■ Extrait cité:
Le 20 juillet dans la matinée, il a accompagné à l’Elysée une délégation de commandants militaires de Misrata composée du général Ramadan Zarmuh, son adjoint le colonel Ahmed Hashem et de Souleiman Fortia, représentant du Conseil national de transition (CNT) dans la troisième plus grande ville du pays. Dans l’après-midi, renforcée par trois autres responsables de Misrata —le colonel Brahim Betal Mal et deux représentants municipaux—, la délégation libyenne se présentait devant les journalistes pour une conférence de presse dans un hôtel parisien.
Les six délégués de Misrata, dont la visite à Paris aurait été reprogrammée à deux ou trois reprises selon BHL, sont venus demander une aide supplémentaire en faveur de l’insurrection libyenne. Leur message se résume à une idée force:
«Misrata est la clé de Tripoli», «pour faire tomber Kadhafi».

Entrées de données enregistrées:
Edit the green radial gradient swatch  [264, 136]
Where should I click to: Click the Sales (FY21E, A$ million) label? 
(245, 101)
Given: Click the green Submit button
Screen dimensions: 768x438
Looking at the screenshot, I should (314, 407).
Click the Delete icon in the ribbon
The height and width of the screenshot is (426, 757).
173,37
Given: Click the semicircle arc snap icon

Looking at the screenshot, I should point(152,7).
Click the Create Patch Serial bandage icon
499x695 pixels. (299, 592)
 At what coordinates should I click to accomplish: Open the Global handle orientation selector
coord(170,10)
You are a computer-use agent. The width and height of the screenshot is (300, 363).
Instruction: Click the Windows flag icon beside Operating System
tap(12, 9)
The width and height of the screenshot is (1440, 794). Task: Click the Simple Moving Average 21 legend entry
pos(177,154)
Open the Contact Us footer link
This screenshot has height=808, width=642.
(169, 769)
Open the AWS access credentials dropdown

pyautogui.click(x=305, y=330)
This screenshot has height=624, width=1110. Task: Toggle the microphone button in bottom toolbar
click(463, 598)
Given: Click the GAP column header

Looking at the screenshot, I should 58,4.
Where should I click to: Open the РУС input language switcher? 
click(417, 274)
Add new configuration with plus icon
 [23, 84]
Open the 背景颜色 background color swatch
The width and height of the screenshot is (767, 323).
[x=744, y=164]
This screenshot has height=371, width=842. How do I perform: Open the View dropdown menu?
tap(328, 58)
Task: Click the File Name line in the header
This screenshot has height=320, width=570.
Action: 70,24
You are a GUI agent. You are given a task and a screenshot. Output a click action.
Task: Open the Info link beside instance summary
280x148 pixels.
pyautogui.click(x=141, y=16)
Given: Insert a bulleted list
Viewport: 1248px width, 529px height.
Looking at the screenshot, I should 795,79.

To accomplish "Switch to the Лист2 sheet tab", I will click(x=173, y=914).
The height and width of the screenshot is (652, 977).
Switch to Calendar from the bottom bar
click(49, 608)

■ Travail demandé:
[A] Recopiez le passage du texte sur la délégation de Misrata à Paris qui va de « Le 20 juillet » jusqu'à « un hôtel parisien. ».
[B] Écrivez la suite du texte sur la délégation de Misrata à Paris, à partir de l'endroit où il s'arrête.

■ Réponses par tâche:
[A]
Le 20 juillet dans la matinée, il a accompagné à l’Elysée une délégation de commandants militaires de Misrata composée du général Ramadan Zarmuh, son adjoint le colonel Ahmed Hashem et de Souleiman Fortia, représentant du Conseil national de transition (CNT) dans la troisième plus grande ville du pays. Dans l’après-midi, renforcée par trois autres responsables de Misrata —le colonel Brahim Betal Mal et deux représentants municipaux—, la délégation libyenne se présentait devant les journalistes pour une conférence de presse dans un hôtel parisien.

[B]
Selon Souleiman Fortia, Misrata aurait durement souffert face aux forces de Kadhafi. En l’espace de six mois et après un long siège par les troupes loyalistes libyennes, la seule ville de Misrata dénombrerait «plus de 1.500 tués, 5.000 blessés, 2.500 amputés et 7.000 disparus».
«Misrata a besoin d’aides humanitaires, médicales et autres pour que nous puissions accélérer le mouvement», poursuit-il.
Aux demandes de précision venant des journalistes, les délégués de Misrata resteront évasif sur ces «autres formes» d’aides sollicitées.
Une question de jours
Des armes? Les insurgés de Misrata en manquent tout comme des munitions, confie un colonel. Avec le président Sarkozy, «ces affaires militaires ont été abordées, car la France est un pays important qui peut aider à obtenir de l’aide auprès des pays arabes». Quels pays? C’est «secret».
A en croire les délégués de Misrata, la prise de Tripoli est à leur portée. «C’est une question de jours plutôt que de semaines», assurent-ils. Encore faut-il que leur demande d’aide soit satisfaite, laissent-ils entendre.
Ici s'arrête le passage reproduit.